Build the release JAR to be used from Spark:

make release

Set COMET_JAR env var:

export COMET_JAR=`pwd`/spark/target/comet-spark-spark3.5_2.12-0.10.0-SNAPSHOT.jar

Build Iceberg

Clone the Iceberg repository and apply code changes needed by Comet

git clone git@github.com:apache/iceberg.git
cd iceberg
git checkout apache-iceberg-1.8.1
git apply ../datafusion-comet/dev/diffs/iceberg/1.8.1.diff

Perform a clean build

./gradlew clean
./gradlew build -x test -x integrationTest

Test

Set ICEBERG_JAR environment variable.

export ICEBERG_JAR=`pwd`/spark/v3.5/spark-runtime/build/libs/iceberg-spark-runtime-3.5_2.12-1.9.0-SNAPSHOT.jar

Launch Spark Shell:

$SPARK_HOME/bin/spark-shell \
    --jars $COMET_JAR,$ICEBERG_JAR \
    --conf spark.driver.extraClassPath=$COMET_JAR,$ICEBERG_JAR \
    --conf spark.executor.extraClassPath=$COMET_JAR,$ICEBERG_JAR \
    --conf spark.sql.extensions=org.apache.iceberg.spark.extensions.IcebergSparkSessionExtensions \
    --conf spark.sql.catalog.spark_catalog=org.apache.iceberg.spark.SparkCatalog \
    --conf spark.sql.catalog.spark_catalog.type=hadoop \
    --conf spark.sql.catalog.spark_catalog.warehouse=/tmp/warehouse \
    --conf spark.plugins=org.apache.spark.CometPlugin \
    --conf spark.shuffle.manager=org.apache.spark.sql.comet.execution.shuffle.CometShuffleManager \
    --conf spark.sql.iceberg.parquet.reader-type=COMET \
    --conf spark.comet.explainFallback.enabled=true \
    --conf spark.memory.offHeap.enabled=true \
    --conf spark.memory.offHeap.size=2g

Create an Iceberg table. Note that Comet will not accelerate this part.
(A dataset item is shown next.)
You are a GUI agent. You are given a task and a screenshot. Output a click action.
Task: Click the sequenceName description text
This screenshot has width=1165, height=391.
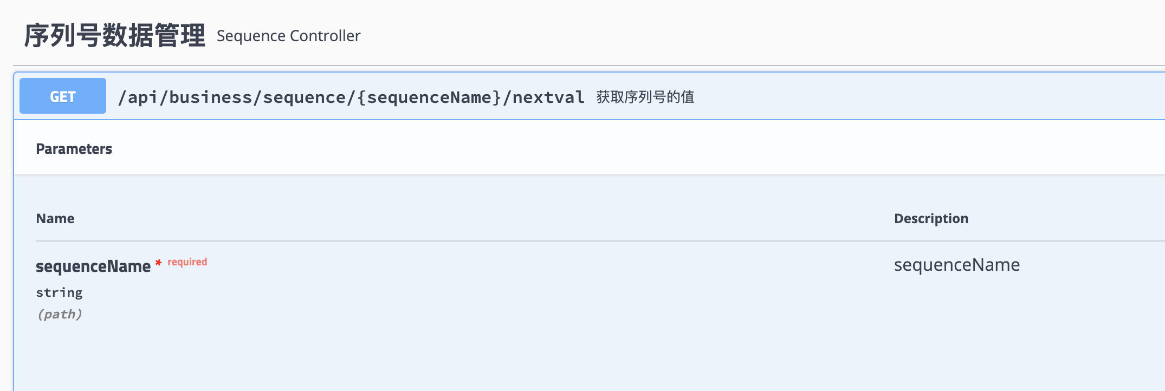(x=956, y=265)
scala> spark.sql(s"CREATE TABLE IF NOT EXISTS t1 (c0 INT, c1 STRING) USING iceberg")
scala> spark.sql(s"INSERT INTO t1 VALUES ${(0 until 10000).map(i => (i, i)).mkString(",")}")

Comet should now be able to accelerate reading the table:

scala> spark.sql(s"SELECT * from t1").show()

This should produce the following output:

scala> spark.sql(s"SELECT * from t1").show()
+---+---+
| c0| c1|
+---+---+
|  0|  0|
|  1|  1|
|  2|  2|
|  3|  3|
|  4|  4|
|  5|  5|
|  6|  6|
|  7|  7|
|  8|  8|
|  9|  9|
| 10| 10|
| 11| 11|
| 12| 12|
| 13| 13|
| 14| 14|
| 15| 15|
| 16| 16|
| 17| 17|
| 18| 18|
| 19| 19|
+---+---+
only showing top 20 rows

Confirm that the query was accelerated by Comet:

scala> spark.sql(s"SELECT * from t1").explain()
== Physical Plan ==
*(1) CometColumnarToRow
+- CometBatchScan spark_catalog.default.t1[c0#26, c1#27] spark_catalog.default.t1 (branch=null) [filters=, groupedBy=] RuntimeFilters: []